Estimant qu’un commandant est responsable quoi qu’il arrive de son navire, le PDG de la CMA-CGM Jacques Saadé et le directeur de la filiale CMA Ships souhaitaient, dans un premier temps, le renvoi du commandant Deruy.
A l’inverse, en l’absence de faute personnelle retenue par la commission d’enquête interne et en raison d’un état de services élogieux, toute une partie de l’état-major de la compagnie l’avait soutenu.
Le commandant avait vécu comme une sanction déguisée son débarquement du « La Pérouse » et la proposition de se consacrer temporairement à la formation des officiers à terre.

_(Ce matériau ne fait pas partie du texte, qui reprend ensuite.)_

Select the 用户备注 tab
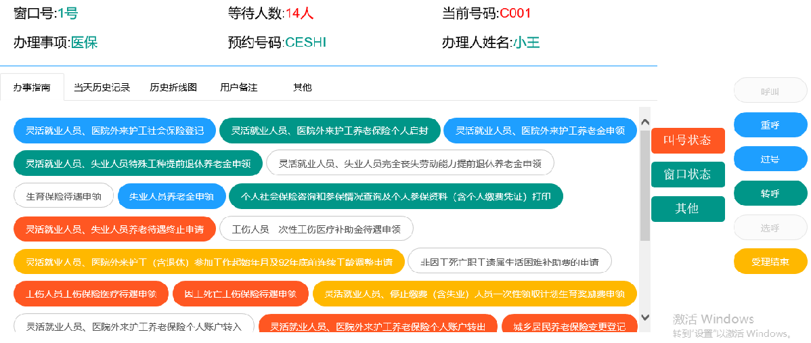This screenshot has width=811, height=343. point(239,87)
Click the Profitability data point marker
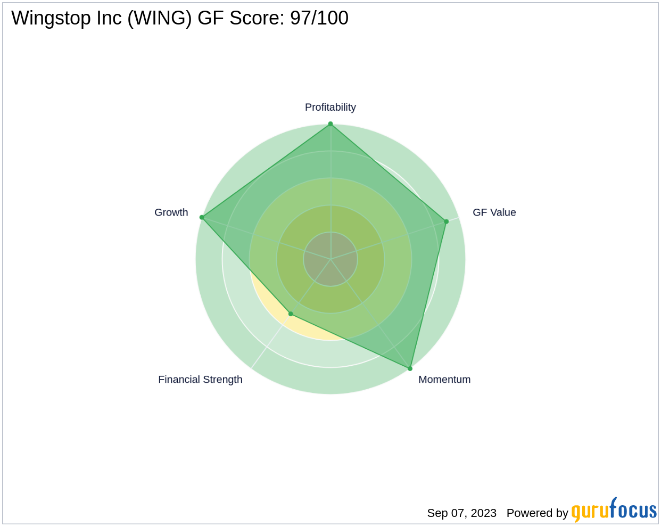The height and width of the screenshot is (526, 661). tap(331, 124)
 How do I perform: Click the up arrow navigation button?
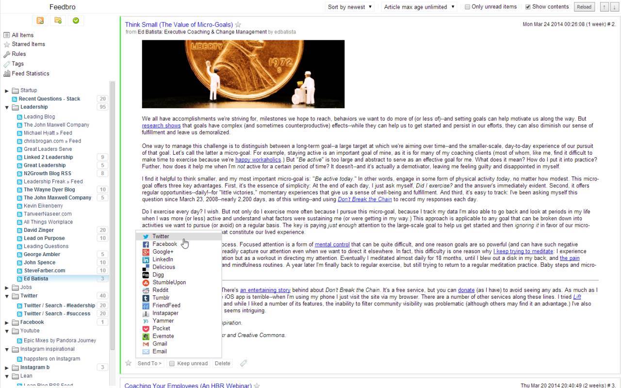point(604,7)
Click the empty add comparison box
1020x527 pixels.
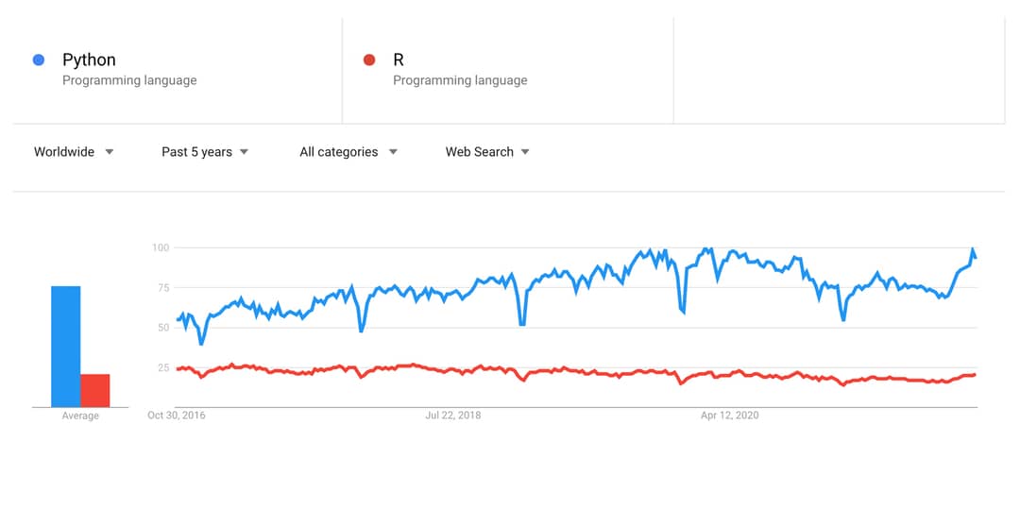pyautogui.click(x=840, y=70)
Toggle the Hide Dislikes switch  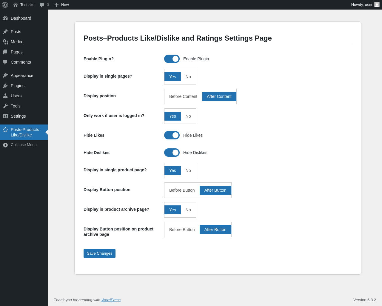pos(172,153)
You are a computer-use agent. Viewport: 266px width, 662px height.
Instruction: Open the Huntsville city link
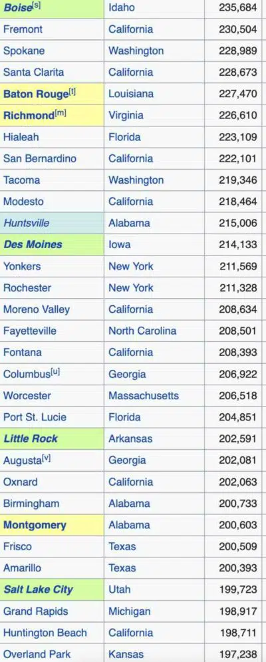click(x=26, y=223)
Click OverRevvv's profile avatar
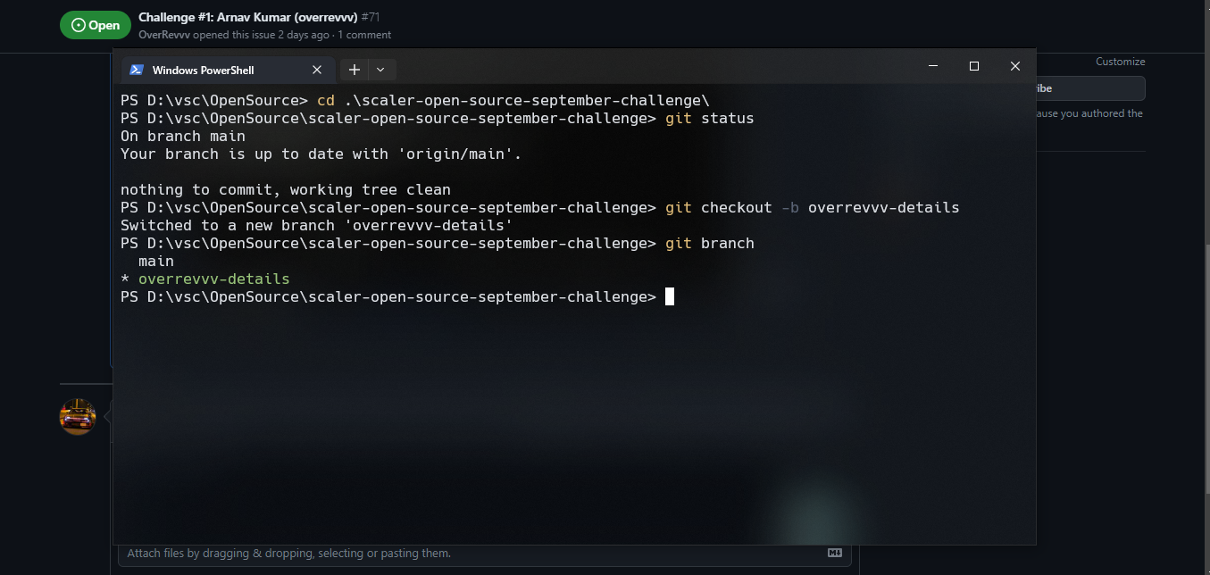Image resolution: width=1210 pixels, height=575 pixels. coord(77,416)
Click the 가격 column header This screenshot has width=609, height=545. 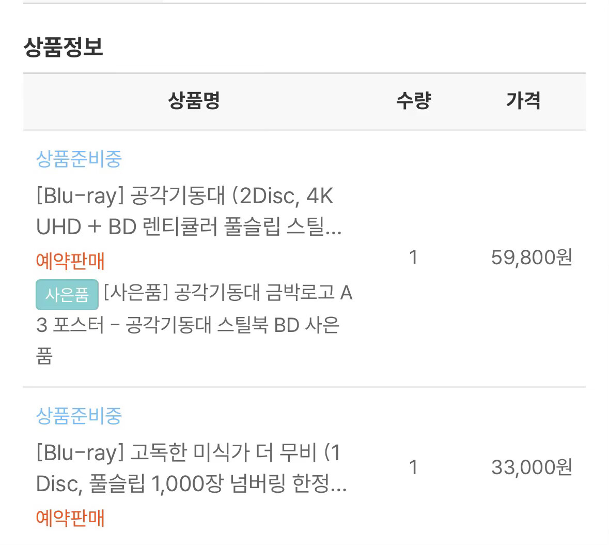pyautogui.click(x=524, y=101)
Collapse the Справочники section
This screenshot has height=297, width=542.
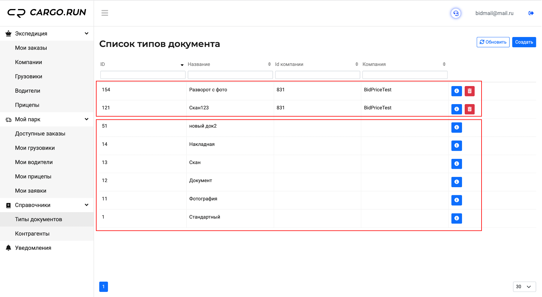(87, 205)
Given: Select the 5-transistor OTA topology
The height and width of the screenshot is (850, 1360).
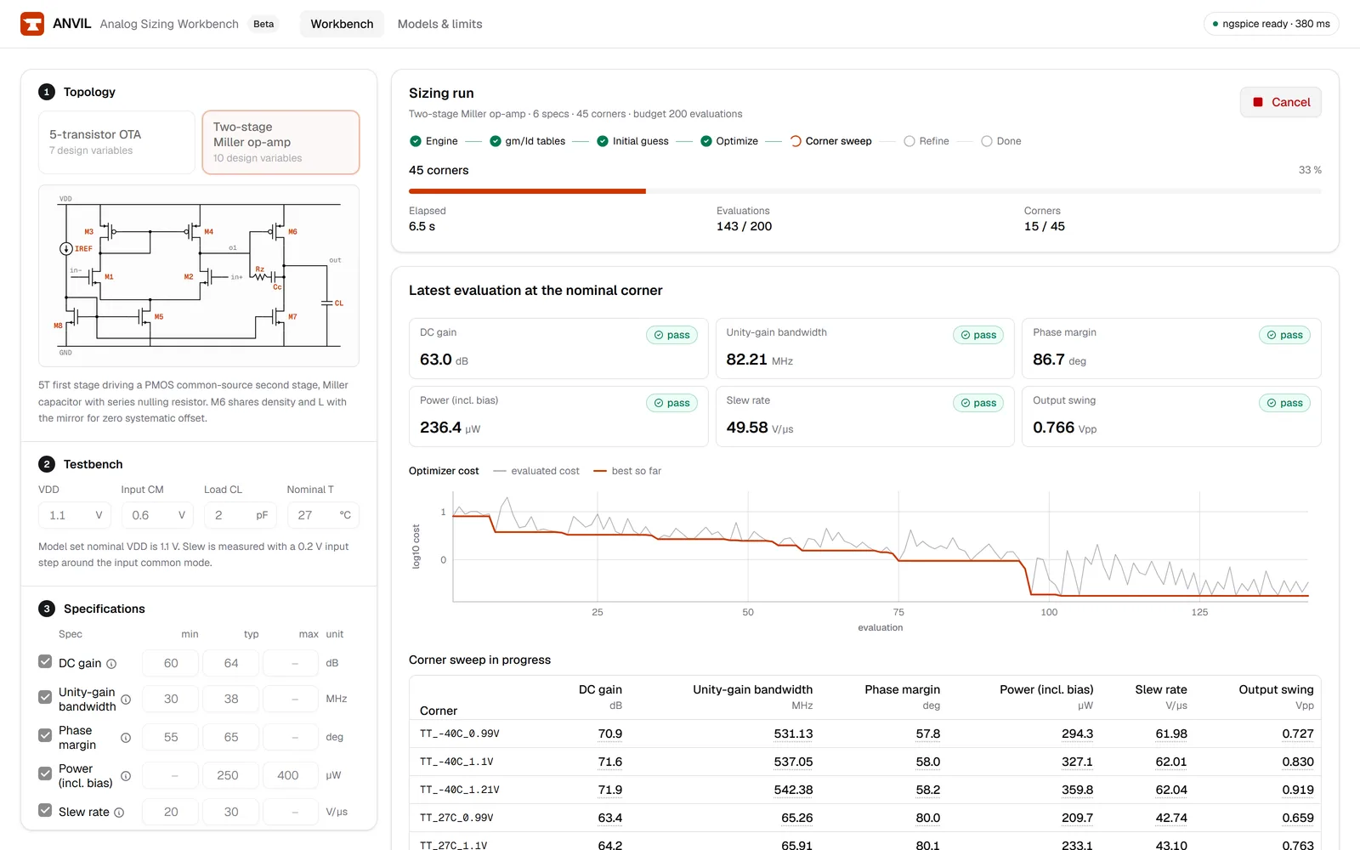Looking at the screenshot, I should click(x=117, y=142).
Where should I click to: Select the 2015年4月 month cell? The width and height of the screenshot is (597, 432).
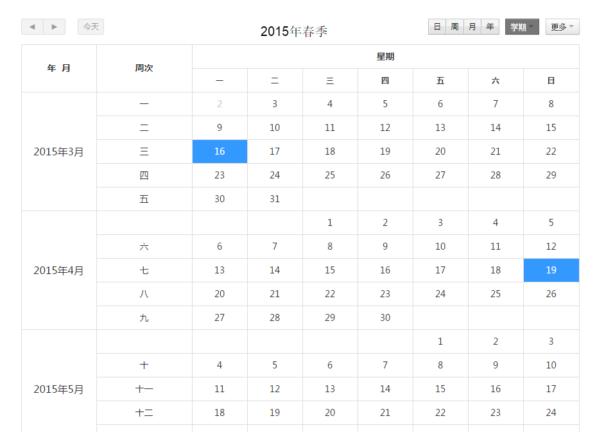click(x=59, y=270)
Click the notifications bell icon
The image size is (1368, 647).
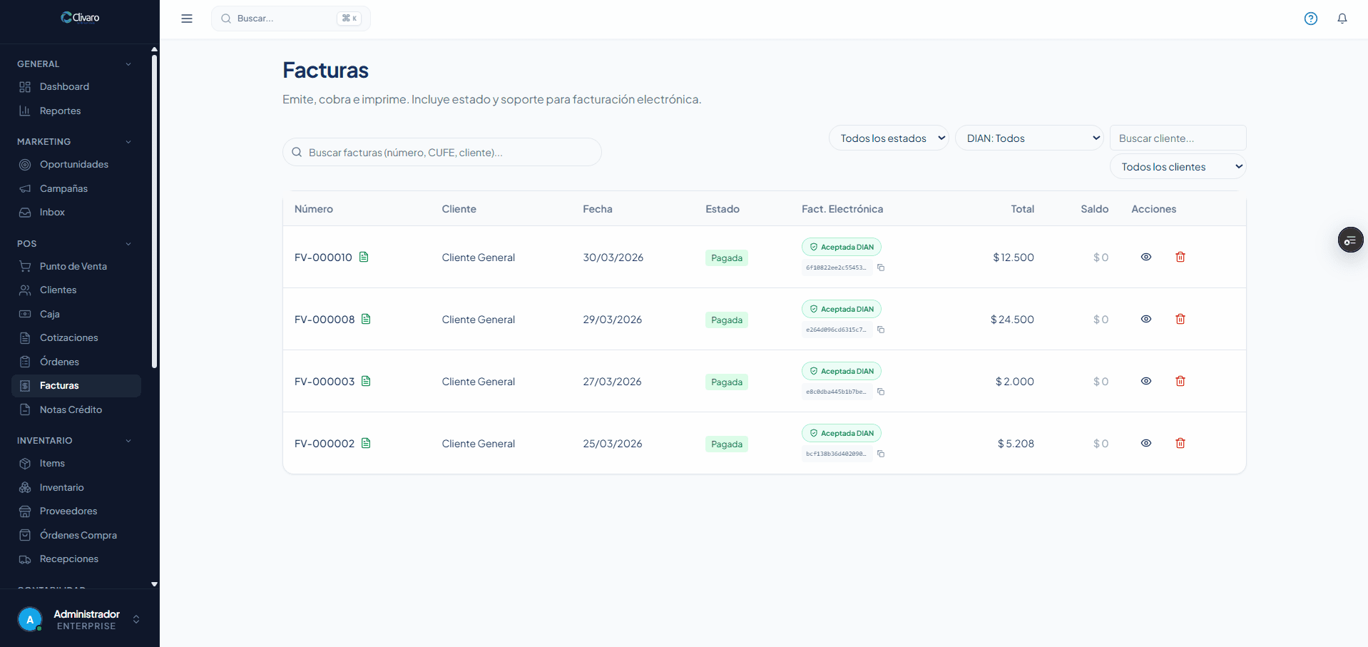(x=1342, y=19)
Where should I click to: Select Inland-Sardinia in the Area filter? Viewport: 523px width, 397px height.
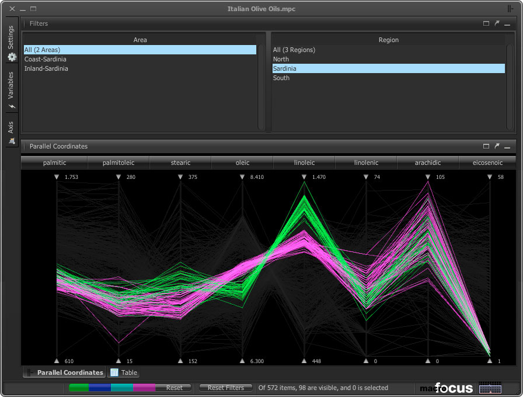[46, 68]
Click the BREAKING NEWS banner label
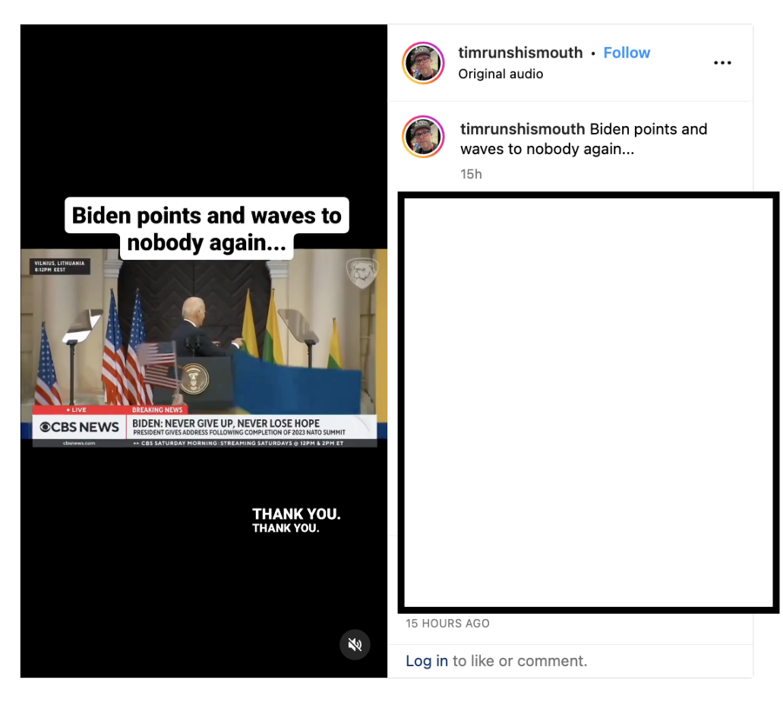Screen dimensions: 783x705 pyautogui.click(x=157, y=409)
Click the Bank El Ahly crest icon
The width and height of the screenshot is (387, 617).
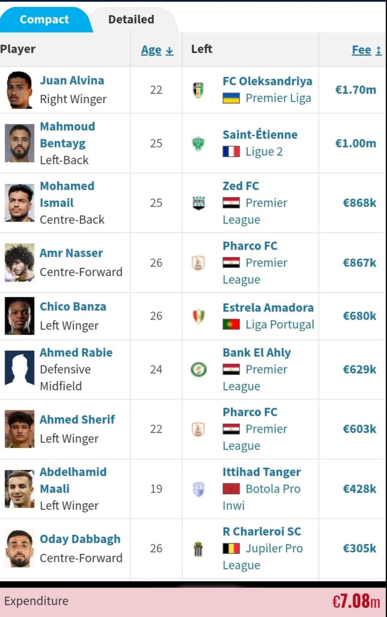(x=199, y=369)
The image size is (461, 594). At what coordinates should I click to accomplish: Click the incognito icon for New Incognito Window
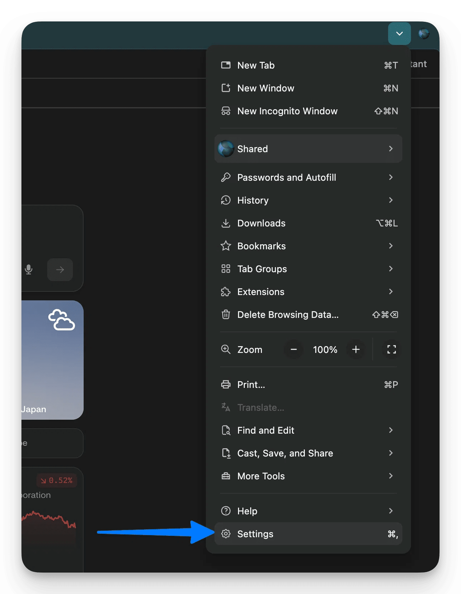pos(226,111)
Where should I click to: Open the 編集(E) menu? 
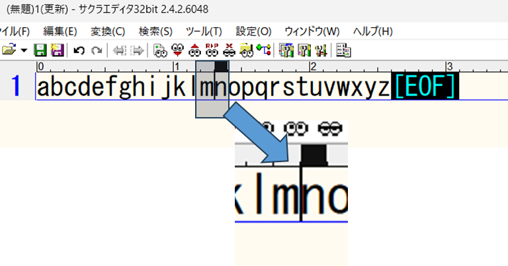click(x=60, y=31)
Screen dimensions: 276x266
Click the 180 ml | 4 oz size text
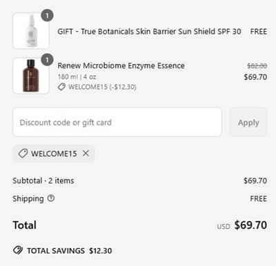[x=77, y=76]
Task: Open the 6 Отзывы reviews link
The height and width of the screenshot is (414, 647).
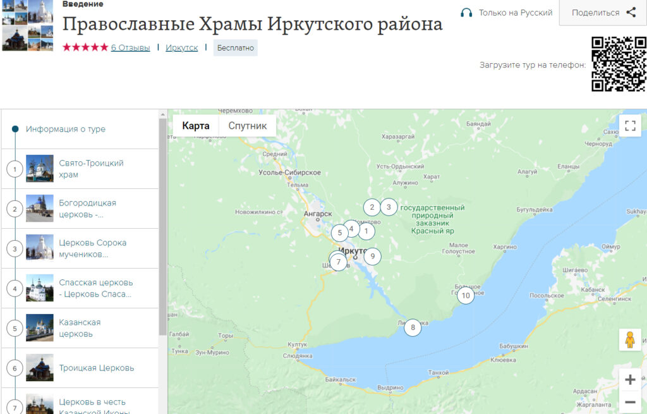Action: click(x=130, y=47)
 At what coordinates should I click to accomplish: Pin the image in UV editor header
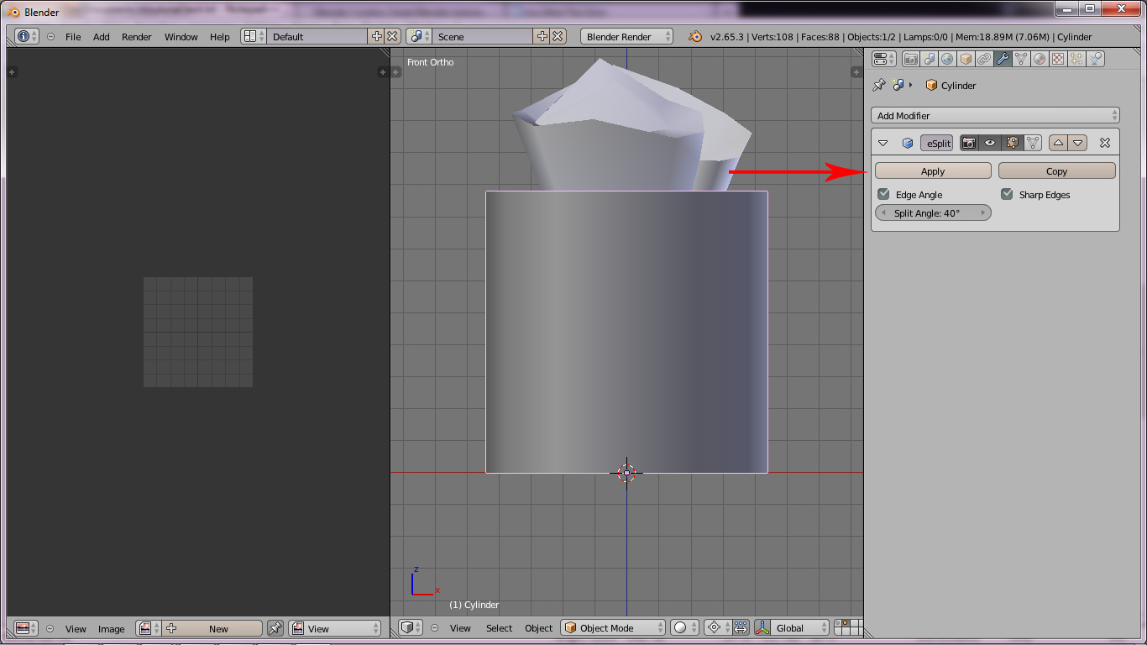click(x=275, y=628)
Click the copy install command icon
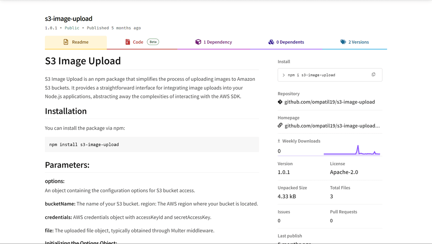The height and width of the screenshot is (244, 432). (x=373, y=75)
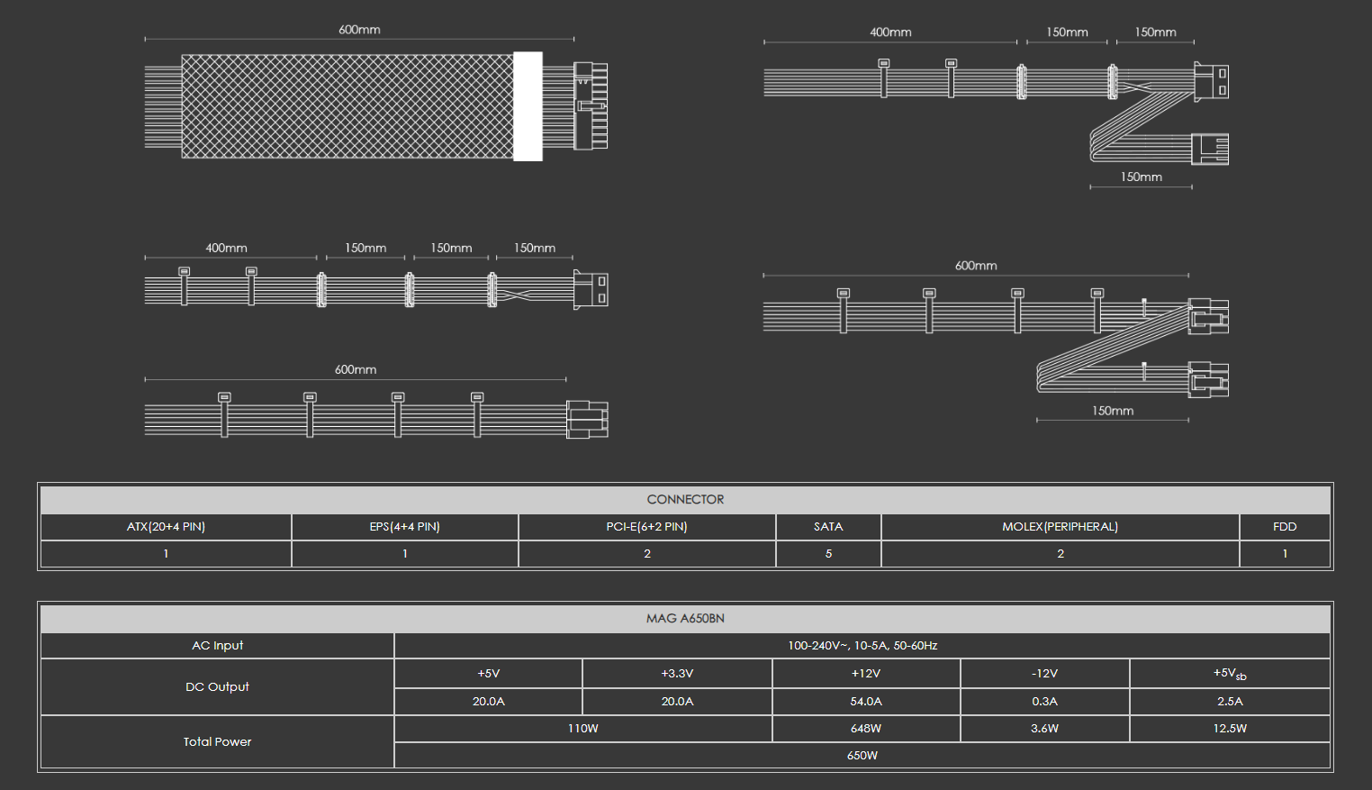This screenshot has width=1372, height=790.
Task: Select the EPS(4+4 PIN) cell
Action: [x=404, y=527]
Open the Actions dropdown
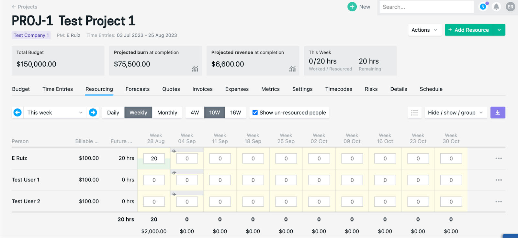The width and height of the screenshot is (518, 238). pos(424,30)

Cinq jours avant son suicide, il devait rencontrer Jacques Saadé pour s’expliquer mais le PDG de la compagnie ne l’avait finalement pas reçu. C’est le directeur de CMA Ships qui lui avait fait part de sa mission à terre.
« Leurs arguments pitoyables m’ont achevé moralement. Il espérait tellement que je prononce le mot démission. Je n’ai plus d’avenir et cela m’est insupportable… alors je fais ce qu’ils espèrent tant… disparaitre », avait-il écrit dans son dernier message.
« En prenant à son encontre des mesures s’apparentant à des sanctions disciplinaires (…) et en négligeant de respecter la procédure disciplinaire qui lui aurait donné la possibilité d’être entendu », la CMA-CGM a pu avoir involontairement causé la mort de Philippe Deruy, avait considéré la juge d’instruction saisie après une plainte de ses proches.
« On est allé trop vite en rattachant son suicide à la façon dont son dossier a été traité. Les mesures adoptées ne sont en rien des sanctions disciplinaires », estime pour sa part l’avocat de la CMA-CGM Michel Moatti, rappelant que le parquet de Marseille avait requis un non-lieu pour la compagnie.